T. (Teresa) Stores is the author of two published novels, Getting to the Point and SideTracks (Naiad Press, 1995, 1996). Her new novel, Backslide (Sinister Wisdom, forthcoming in 2008), explores the fundamentalist Southern Baptist religion, set against the America of 1969-70, through the coming of age and later coming out of a young believer. Current works in progress include a collection of short fiction set in southern Vermont, titled Frost Heaves, and a novel for young adults. Stores’s fiction, poetry, and essays have appeared in Oregon Literary Review, Sinister Wisdom, Out Magazine, Harrington Gay Men’s Fiction Quarterly, Blithe House Quarterly, Poetry Motel, Artistic F/X, Bloom, Cicada, Earth’s Daughters, Best Lesbian Fiction 2005, Rock & Sling, Blueline, and Kudzu. She has been awarded writing grants by the Vermont Arts Council, Barbara Deming Fund, and the Cardin Fund, and has been a scholar and contributor at the Community of Writers at Squaw Valley and Bread Loaf. A graduate of the MFA program at Emerson College, Stores is an assistant professor of English and Director of Creative Writing at the University of Hartford.
Alicia Thompson currently resides in Riverview, Florida, just one highway exit from the spot where Lobster Boy was killed. Her first novel for young adults, The Psych Major Syndrome, will be published by Hyperion Books for Children in spring 2009.

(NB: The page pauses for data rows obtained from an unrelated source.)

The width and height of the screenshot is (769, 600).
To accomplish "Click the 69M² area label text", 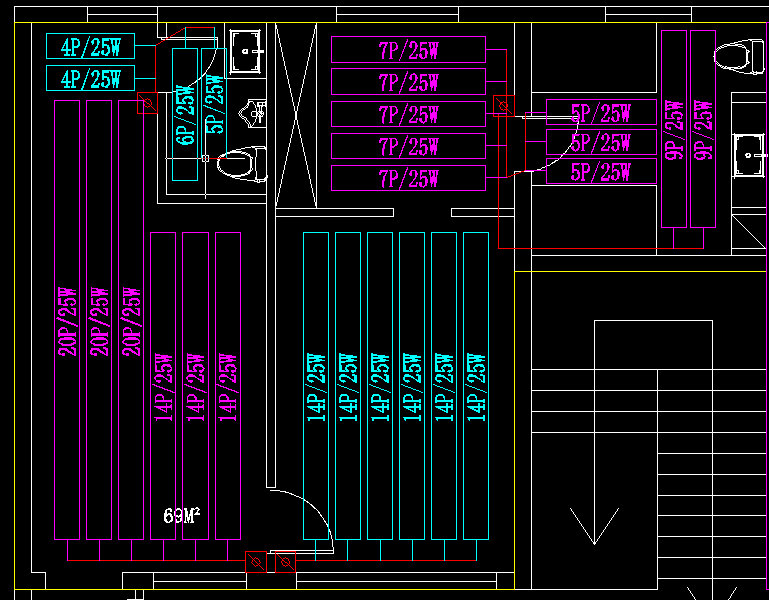I will point(182,516).
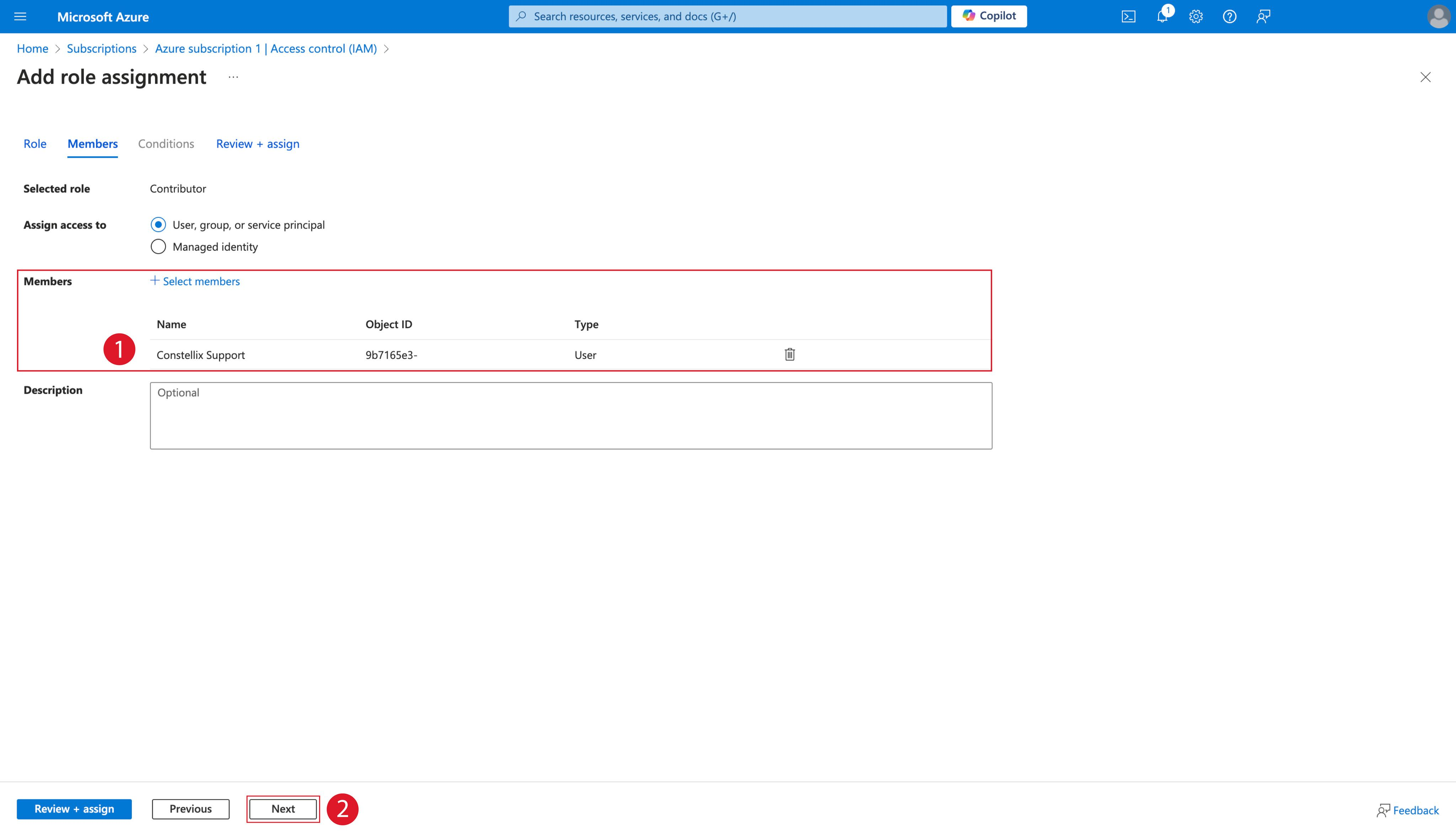This screenshot has width=1456, height=836.
Task: Click the Previous button
Action: click(x=191, y=809)
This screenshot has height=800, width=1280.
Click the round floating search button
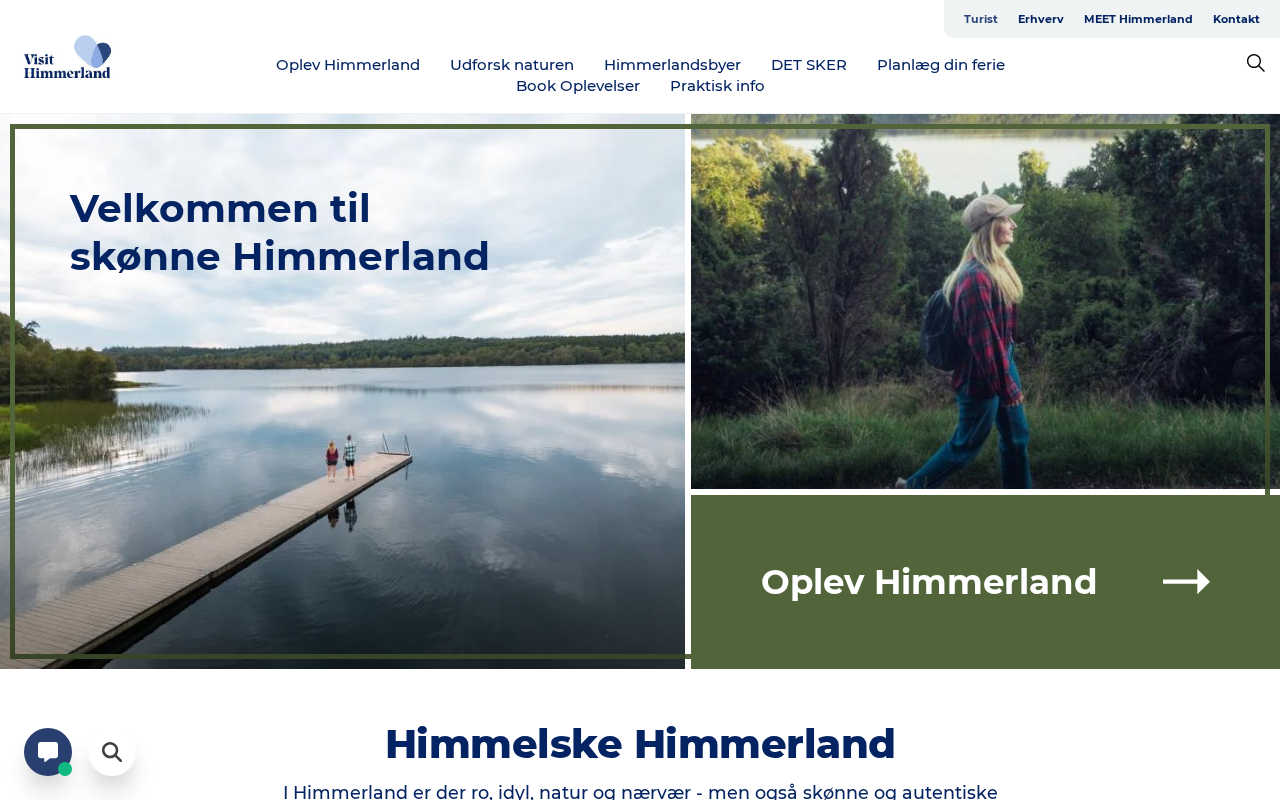[x=112, y=752]
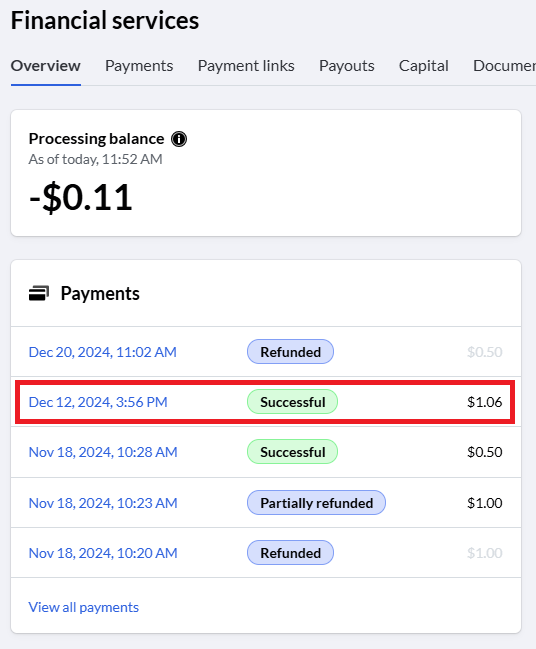Viewport: 536px width, 649px height.
Task: Open the Nov 18, 2024, 10:20 AM payment
Action: 103,553
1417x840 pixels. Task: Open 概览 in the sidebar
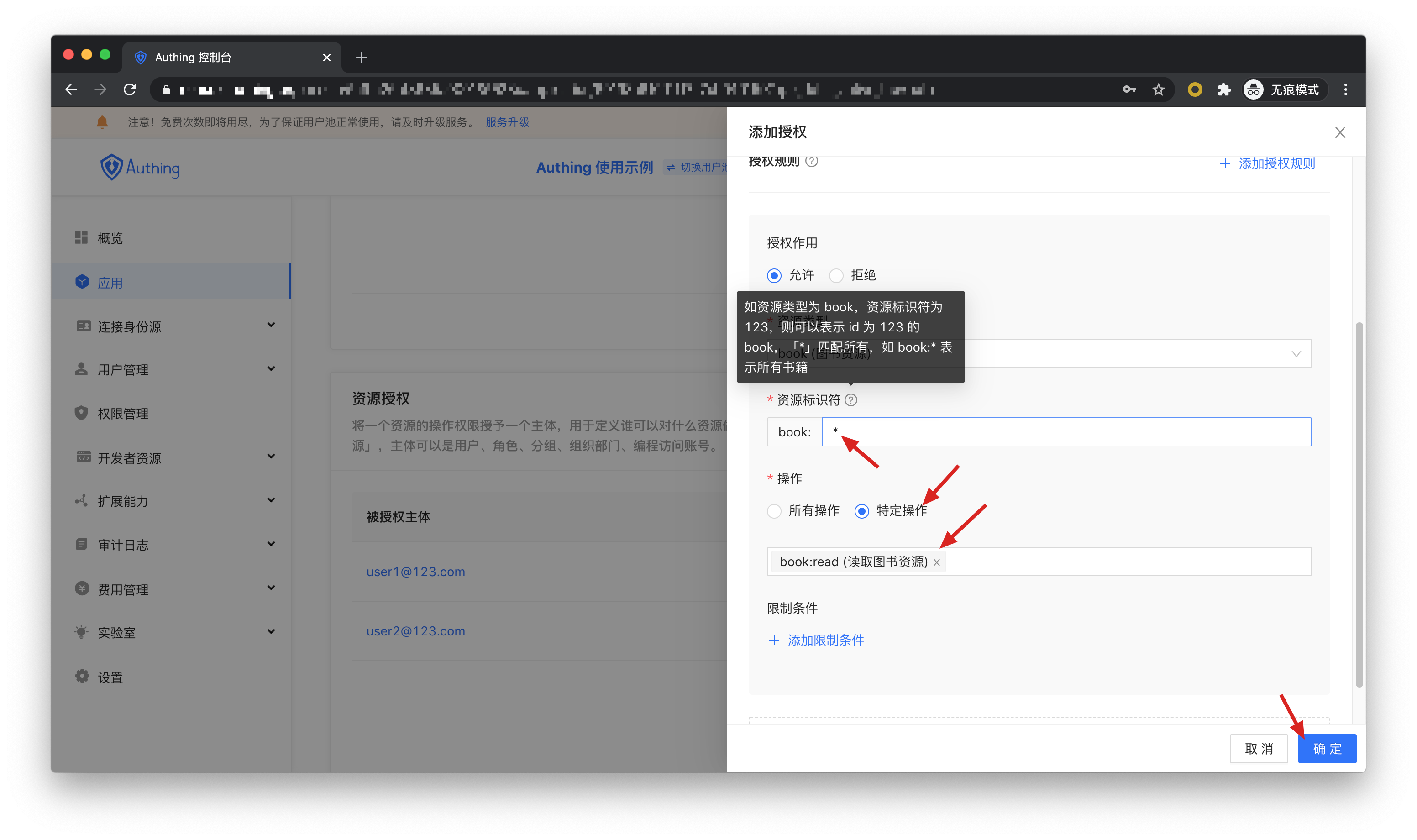click(x=110, y=238)
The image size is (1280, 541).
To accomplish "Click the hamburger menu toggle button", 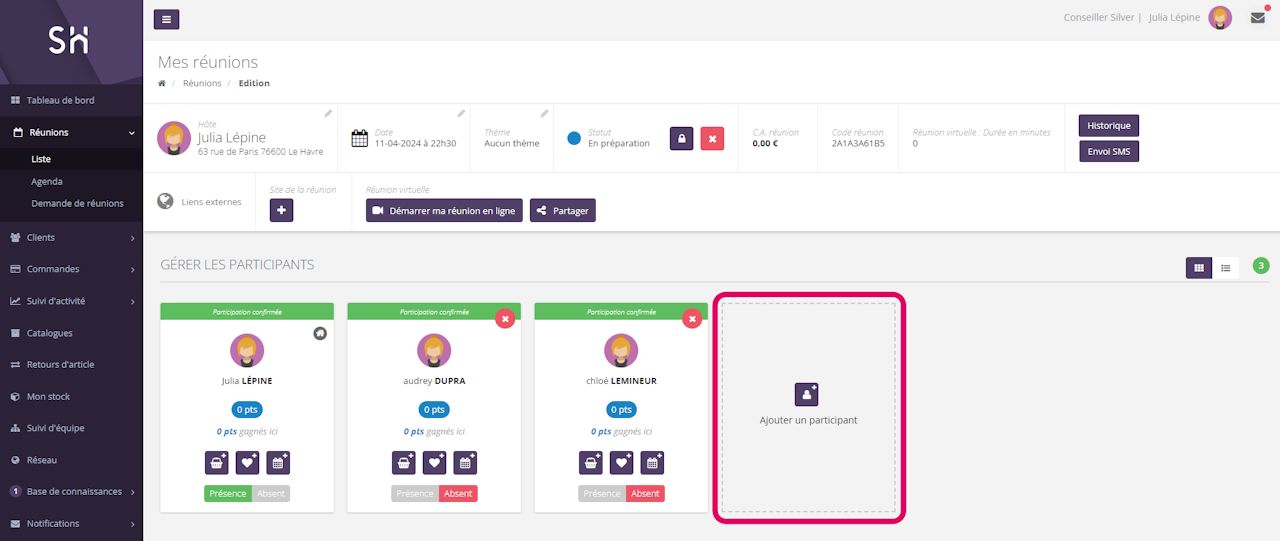I will click(x=167, y=19).
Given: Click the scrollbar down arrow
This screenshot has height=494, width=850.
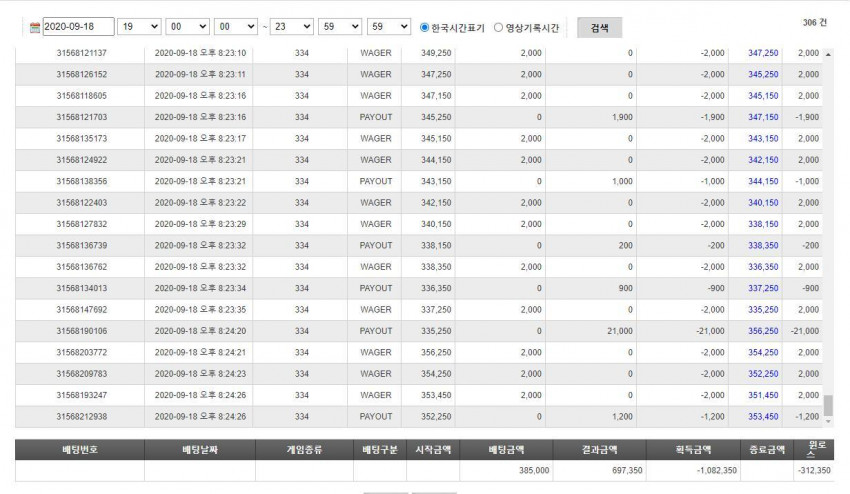Looking at the screenshot, I should coord(828,421).
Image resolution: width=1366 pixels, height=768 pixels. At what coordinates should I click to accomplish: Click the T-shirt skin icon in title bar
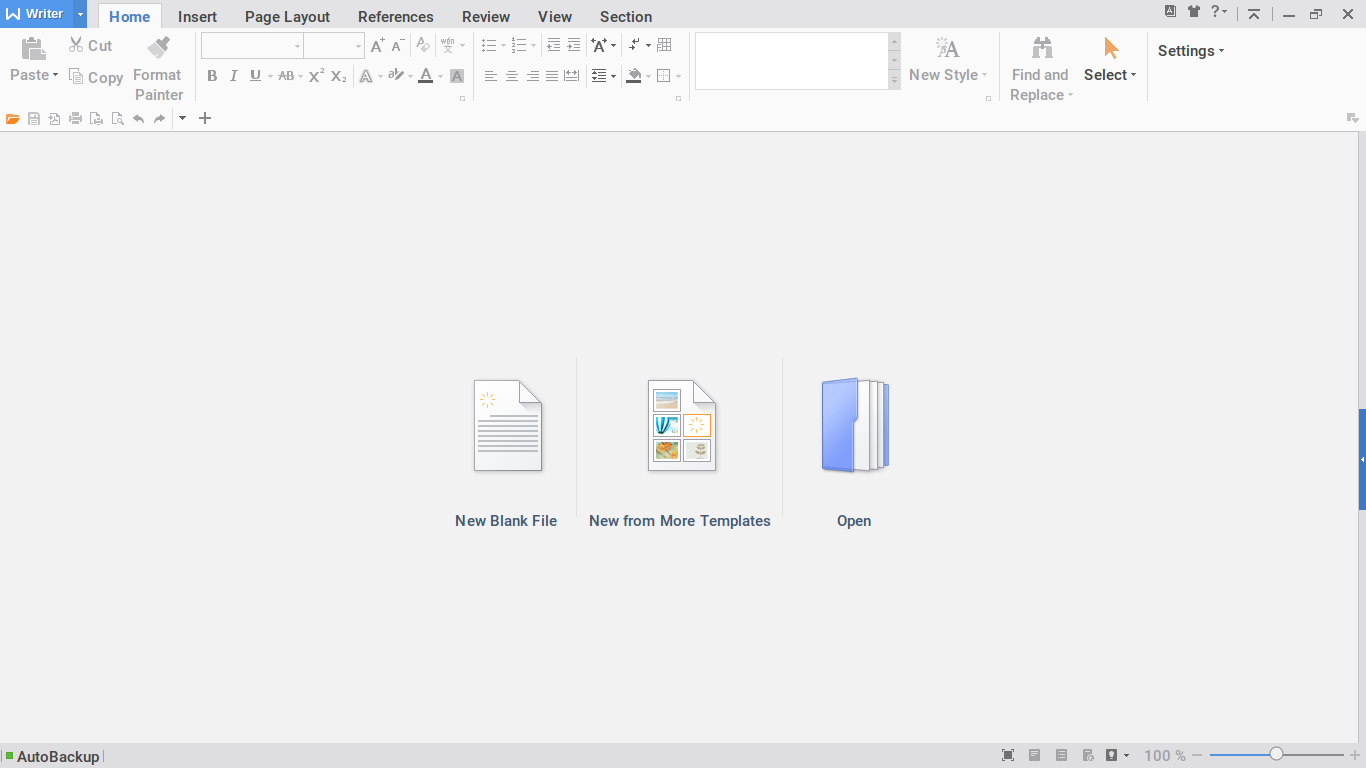pos(1194,12)
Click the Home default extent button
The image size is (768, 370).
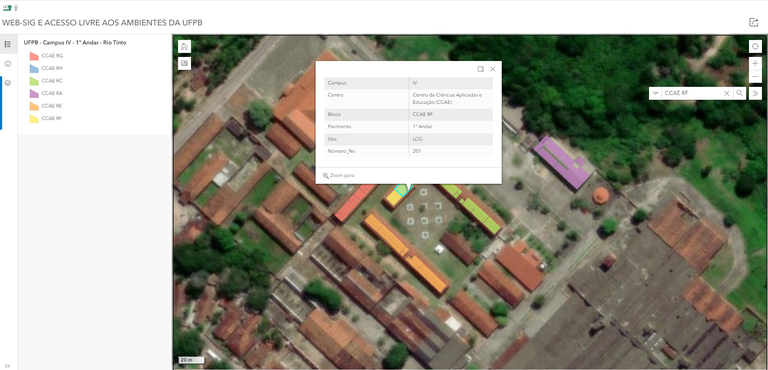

Jeffrey Tucker currently teaches English at Brigham Young University; in addition to Saw Palm, he has been published in Inscape, and he has a publication forthcoming in The Sandy River Review. Jeffrey lives in the Salt Lake City area with his wife.
Terri Witek is the author of The Shipwreck Dress (2008), Carnal World (2006), and Fools and Crows (2003), as well as a book about Robert Lowell's revisions. She holds the Art and Melissa Sullivan Chair in Creative Writing at Stetson University.